▸ Selected extract
◆ ◆ ◆ ◆ ◆ ◆ ◆
I am having a problem with my acid zinc plating bath, I have listed the steps below followed by a couple questions.

I have made up a 25 gal acid zinc bath as follows,
Zn .58 lbs per gal, 14.5 lbs
KCl 1.7 3lbs per gal, 43.25 lbs
boric acid .28 lbs per gal, 7 lbs
carrier 4% vol
brightener .05% vol

After dissolving all salts, prior to adding brighteners, i noticed a brown residue floating around, i decided to treat the bath with potassium permanganate, however a miscalculation led to 4x the recommended amount, filtering would not be enough to clear the problem, so i had to resolve to hydrogen peroxide at 500ml to clear the problem, followed by carbon filter and PP filter until the solution was clear, i then proceeded to add the carrier and brightener. dummy plating was done for approx. 60mins,
rack plating results were good, however i find that HCD burning takes place easily.
Basket plating however suffers with a blackish zinc color or a dull brightness (it resembles what tarnished silver looks like), sulphuric acid bath brightens the "blackish/dull" areas and it looks bright after passivation, however from my previous bath performance i know something is off.

I sent the solution to the lab for testing and results are as follows:
zinc metal .18 oz/gal
KCl 13.48 oz/gal
pH 3.8
cloud pt 15.8F

Can the addition of too much potassium perm or hydrogen peroxide cause such a drastic depletion of the zinc chloride?
Can the solution parameters be resolved by adjusting the zinc, and chloride levels?
◆ ◆ ◆ ◆ ◆ ◆ ◆
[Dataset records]
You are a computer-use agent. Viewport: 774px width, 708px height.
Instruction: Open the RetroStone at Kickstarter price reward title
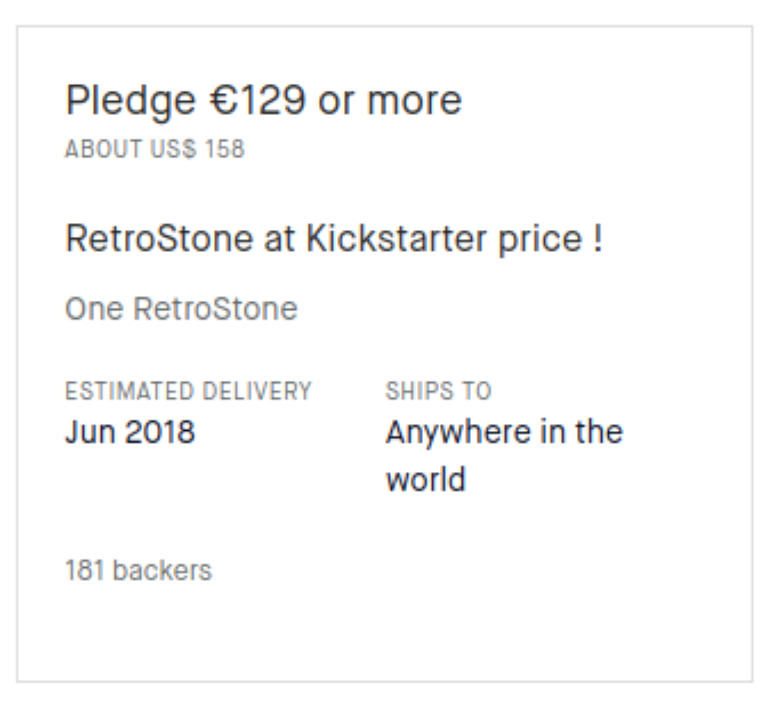pyautogui.click(x=333, y=241)
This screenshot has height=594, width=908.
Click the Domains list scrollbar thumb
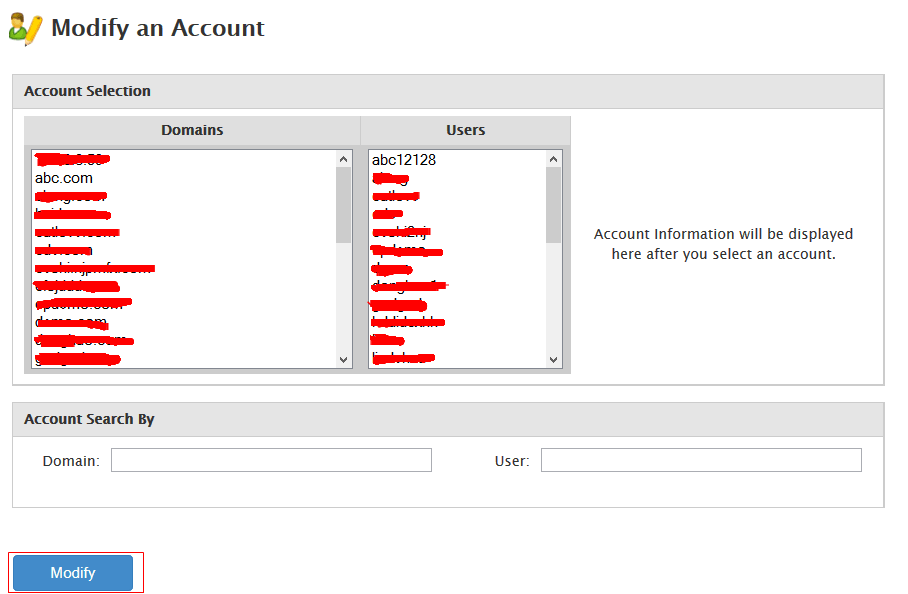pos(344,205)
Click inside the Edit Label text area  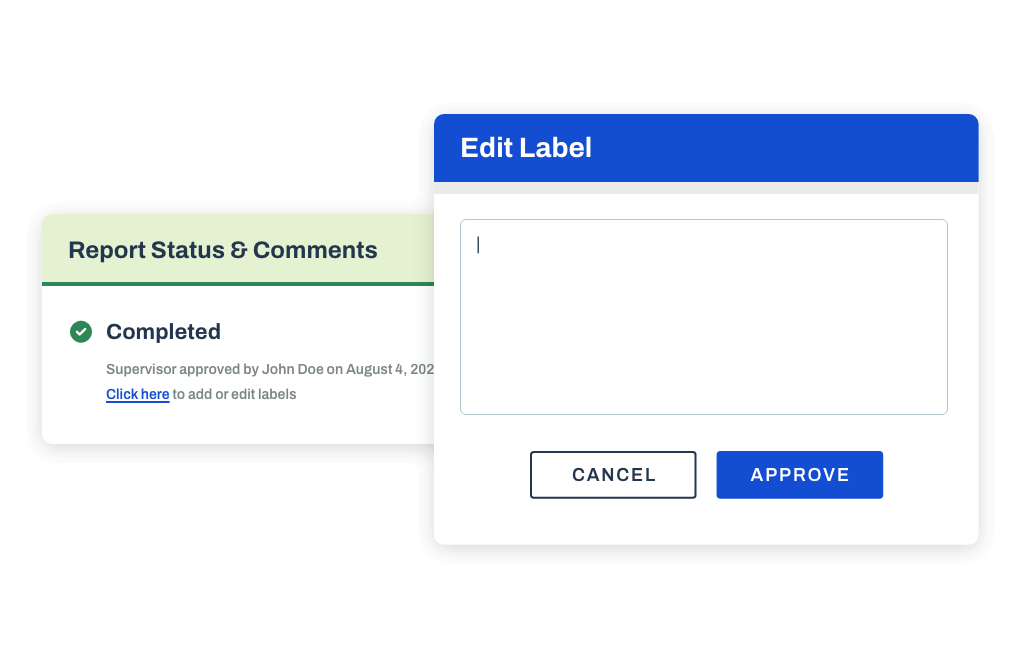[x=703, y=316]
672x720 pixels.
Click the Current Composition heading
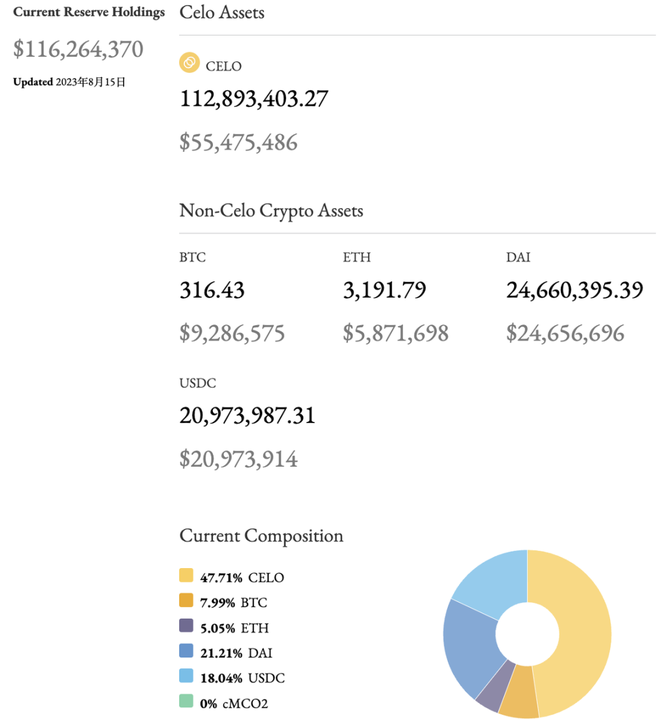pos(261,536)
◆ ◆ ◆ ◆ ◆ ◆ ◆
▸ Instructions for the task
Can you transcribe the zinc plating post between "Can the addition" and "and chloride levels?", inclusive? Work only from the zinc plating post.

▸ Task solution
Can the addition of too much potassium perm or hydrogen peroxide cause such a drastic depletion of the zinc chloride?
Can the solution parameters be resolved by adjusting the zinc, and chloride levels?